Promising Sydney Author Takes Time out for Queensland Visit
By Sandra Hattingh
Sydney-based Chinese-Australian author, Jennifer Zeng, recently paid a visit to Brisbane. Her book, Witnessing History, continues to expose the atrocities behind closed doors in China’s detention centres.
Ms Zeng spoke at five separate functions attended by writers, artists and celebrities, and the fast-paced Queensland visit included book signings, meetings with politicians and interviews with journalists. Included in her trip were various activities on the Sunshine Coast.
Her controversial Allen & Unwin publication, rapidly gaining in popularity, has gone into its second reprint in only the second month since its release in March.

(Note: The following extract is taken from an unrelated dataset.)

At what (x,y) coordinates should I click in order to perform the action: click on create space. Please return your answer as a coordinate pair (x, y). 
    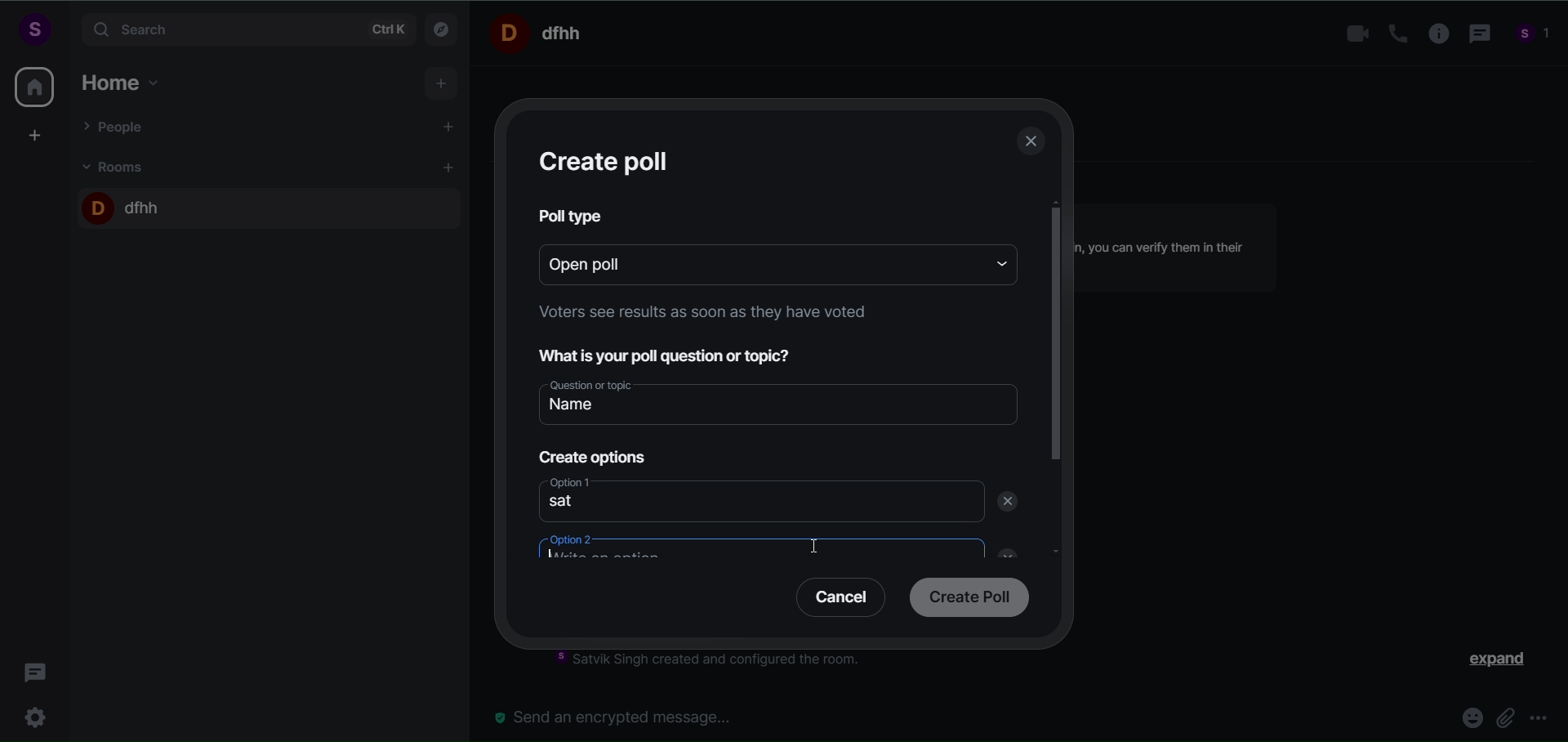
    Looking at the image, I should click on (35, 135).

It tells the horror story of her detention in a forced labour ‘re-education’ camp in Beijing, the city where she had previously studied, lived and worked as a successful young scientist-turned financial consultant.
In 1999 the Chinese government’s persecution of Falun Gong saw her arrested four times and illegally sentenced to hard labour for one year.
Ms Zeng spoke, often in tears, of the torture, brainwashing, sleep deprivation and extended days of enforced labour, producing goods for export to overseas Western markets for no pay. She stated that with the new trade deal between Australia and China, this market would only increase, and the exploitation of ‘slave’ labour or laogai would intensify. ABC Asia-Pacific last Sunday aired a program, during which Ms Zeng and several others who had undergone Chinese government labour exploitation and exported state terrorism in other countries, were interviewed.
The Brisbane visit included a visit to a primary school where the author spoke for several hours to diverse groups of children. She implored them to discuss this topic with their parents and friends in order to raise awareness of the ongoing torture and exploitation currently taking place in China. The children were treated to a demonstration by the author of the meditation pose featured on the front jacket of her book. Donations of the book were made, not only to the school library, but to at least five local politicians.
Further visits to Brisbane are planned later in the year, including a proposed social justice forum.